Prevention of the reuptake of monoamine transmitters such as serotonin, which potentiates their action in the brain, appears to be associated with antidepressant activity. SSRIs such as fluoxetine preferentially inhibit the reuptake of serotonin compared with noradrenaline, and have limited direct action at other neurotransmitter sites, including muscarinic receptors. They therefore cause fewer antimuscarinic or sedative side-effects than the tricyclic antidepressants and are less cardiotoxic.
Fluoxetine is readily absorbed from the gastrointestinal tract with peak plasma concentrations appearing about 6 to 8 hours after oral doses. Systemic bioavailability does not appear to be affected by food. Fluoxetine is extensively metabolised, by demethylation, in the liver to its primary active metabolite norfluoxetine.
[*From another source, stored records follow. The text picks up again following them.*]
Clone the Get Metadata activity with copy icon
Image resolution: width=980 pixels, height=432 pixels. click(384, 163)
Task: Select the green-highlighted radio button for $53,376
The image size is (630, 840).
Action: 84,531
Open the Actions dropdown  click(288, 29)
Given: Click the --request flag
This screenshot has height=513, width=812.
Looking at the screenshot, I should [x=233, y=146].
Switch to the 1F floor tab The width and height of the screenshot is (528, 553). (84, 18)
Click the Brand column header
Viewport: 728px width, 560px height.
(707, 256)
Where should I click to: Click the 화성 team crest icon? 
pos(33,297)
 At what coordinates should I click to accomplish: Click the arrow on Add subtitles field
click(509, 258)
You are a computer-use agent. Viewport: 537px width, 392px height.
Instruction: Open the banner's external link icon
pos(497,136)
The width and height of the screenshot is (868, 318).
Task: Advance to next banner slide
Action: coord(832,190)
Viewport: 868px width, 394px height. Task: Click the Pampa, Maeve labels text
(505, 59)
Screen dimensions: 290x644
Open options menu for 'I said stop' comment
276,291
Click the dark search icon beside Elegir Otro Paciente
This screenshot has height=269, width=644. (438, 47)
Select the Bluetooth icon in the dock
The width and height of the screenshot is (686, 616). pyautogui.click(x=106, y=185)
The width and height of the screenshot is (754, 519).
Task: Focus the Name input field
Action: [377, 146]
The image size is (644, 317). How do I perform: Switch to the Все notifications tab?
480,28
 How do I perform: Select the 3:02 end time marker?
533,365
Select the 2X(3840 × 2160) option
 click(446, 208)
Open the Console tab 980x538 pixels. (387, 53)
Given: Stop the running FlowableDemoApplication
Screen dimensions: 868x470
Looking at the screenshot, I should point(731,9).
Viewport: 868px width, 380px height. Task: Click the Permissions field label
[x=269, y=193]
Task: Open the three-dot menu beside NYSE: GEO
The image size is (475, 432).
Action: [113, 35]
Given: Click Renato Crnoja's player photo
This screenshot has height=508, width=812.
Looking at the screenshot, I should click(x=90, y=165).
Excretion is mainly via the urine. Fluoxetine is widely distributed throughout the body. Fluoxetine has a relatively long elimination half-life of about 1 to 3 days after acute use and 4 to 6 days after long-term use; that of its metabolite, norfluoxetine, is even longer, being about 4 to 16 days. These long half-lives have clinical implications. Steady-state plasma concentrations will only be attained after several weeks. Additionally, fluoxetine and its metabolites may persist for a considerable time after treatment, and this has led to precautions concerning the subsequent use of other serotonergic drugs.
Fluoxetine and norfluoxetine are distributed into breast milk.
Deprozet® provides an alternative for the treatment of depression. It is also used as part of the management of obsessive compulsive disorders with or without agoraphobia, and as part of the management of bulimia nervosa. It is also used in the treatment of premenstrual dysphoric disorder.